***** RAW DATA *****

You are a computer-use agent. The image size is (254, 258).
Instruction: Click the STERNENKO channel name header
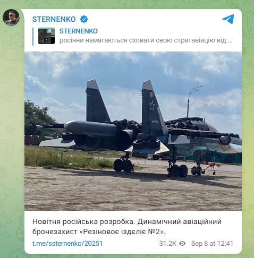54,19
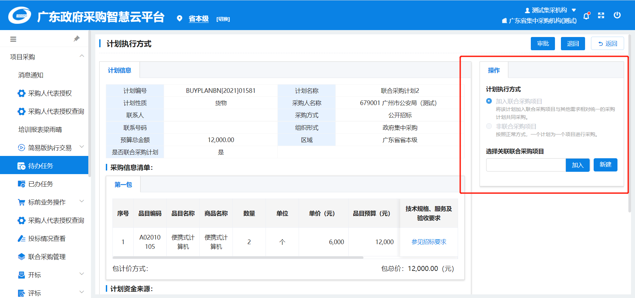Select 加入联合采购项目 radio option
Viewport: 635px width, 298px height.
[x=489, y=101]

*****
***** RAW DATA *****

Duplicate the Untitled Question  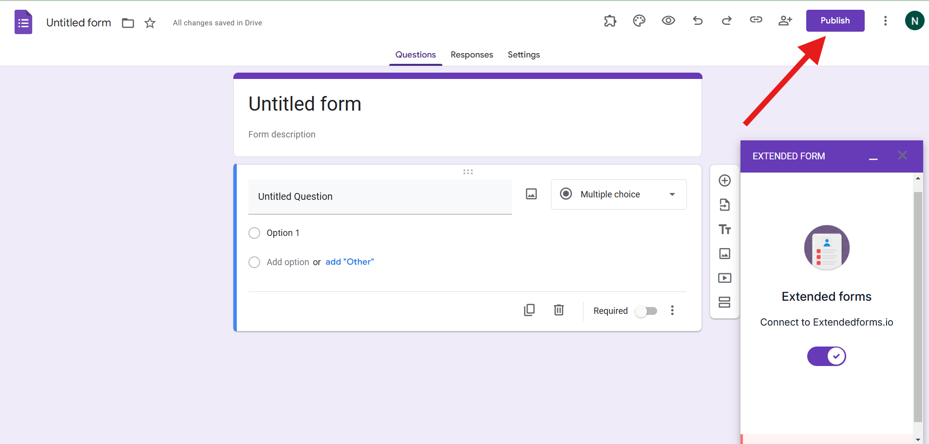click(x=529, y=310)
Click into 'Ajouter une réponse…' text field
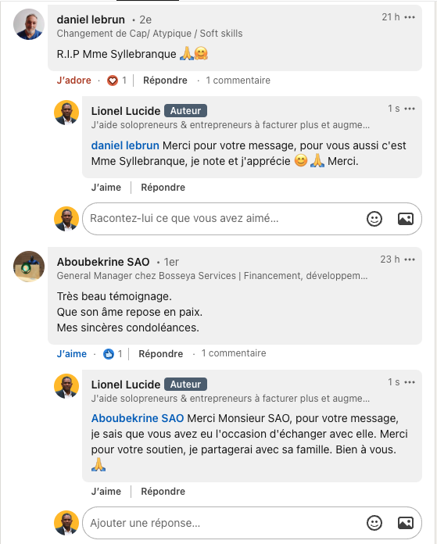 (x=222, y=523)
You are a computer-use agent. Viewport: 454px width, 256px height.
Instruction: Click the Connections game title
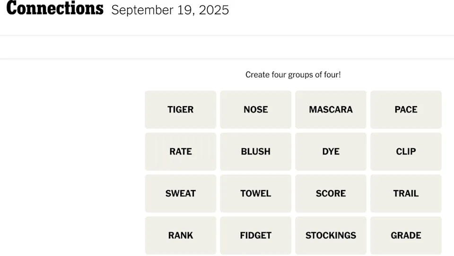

*****
***** RAW DATA *****

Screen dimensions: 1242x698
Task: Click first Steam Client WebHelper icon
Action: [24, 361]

*****

▸ WORK TO COMPLETE: Please write out everything from the line containing "Screen dimensions: 1242x698" down to the line containing "Action: [24, 361]" in the listing, both of those lines included, with nothing changed.

▸ RESULT BELOW:
Screen dimensions: 1242x698
Task: Click first Steam Client WebHelper icon
Action: [24, 361]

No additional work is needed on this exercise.